Viruskrise trifft auch Landwirte - EU-Agrarminister beraten

25.03.2020 04:30

Auf vielen Feldern in Europa wächst Gemüse. Es muss aber auch
geerntet und zu den Kunden gebracht werden. In Zeiten der
Corona-Krise stößt das auf vielerlei Probleme.

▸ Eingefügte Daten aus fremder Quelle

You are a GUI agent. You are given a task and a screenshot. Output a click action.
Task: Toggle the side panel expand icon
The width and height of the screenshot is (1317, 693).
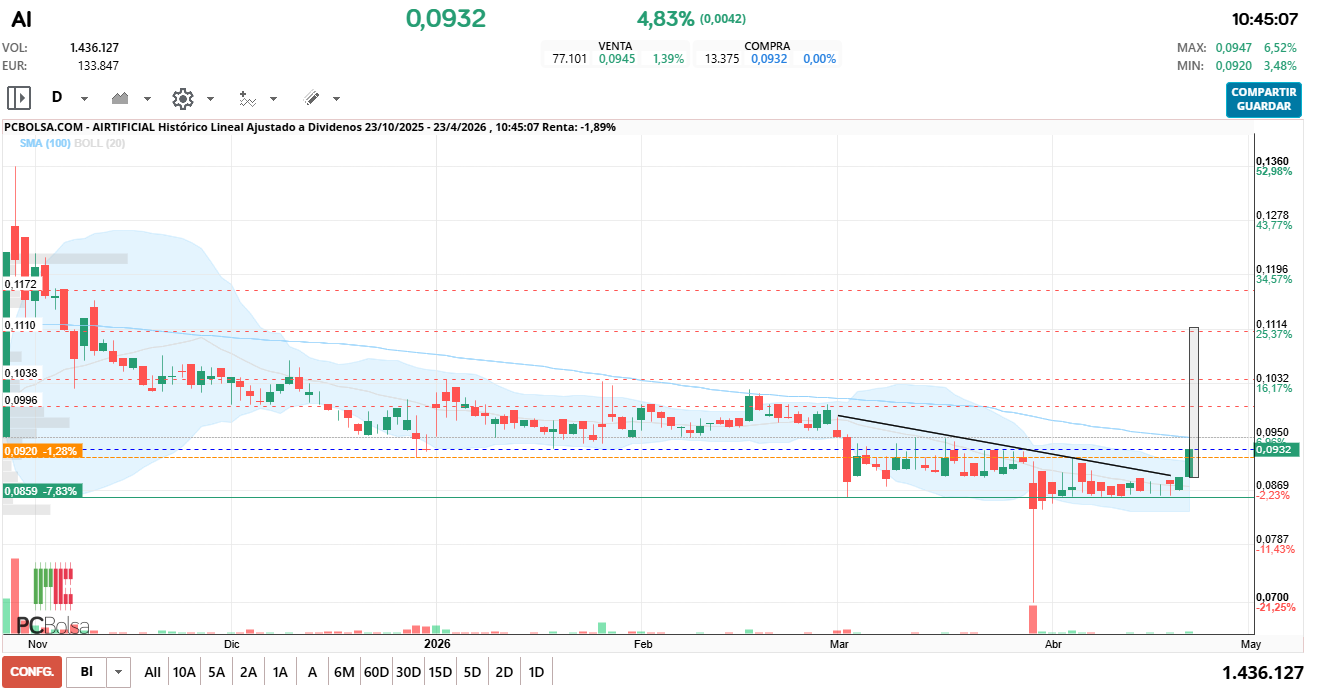[19, 98]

Brüssel (dpa) - Die Agrarminister der 27 EU-Länder beraten am
Mittwoch (14.00 Uhr) über Auswirkungen der Coronavirus-Pandemie auf
Landwirtschaft und Fischerei. Die Ausbreitung des Virus setzt auch
Bauern und Fischer unter Druck. Manche Landwirte wissen nicht, wie
sie ihre Ernte ohne Helfer aus Ost- und Südosteuropa einbringen
sollen. Andere haben Probleme, ihre Produkte in gewohnter Frische zu
den Kunden zu bringen.

Die Minister werden deshalb nach Ratsangaben über Probleme beim
Einsatz von Saisonarbeitern und beim grenzüberschreitenden Transport
verderblicher Lebensmittel ebenso beraten wie über Hilfen für
Unternehmen in Schwierigkeiten. In Deutschland fehlen Erntehelfer,
weil Saisonkräfte wegen geschlossener Grenzen nicht mehr anreisen
können. Lastzüge brauchen wegen der Kontrollen an vielen Grenzen
länger für ihre Fahrt durch Europa. Manche Betriebe könnten wegen der

Ernte- und Absatzprobleme in wirtschaftliche Not geraten.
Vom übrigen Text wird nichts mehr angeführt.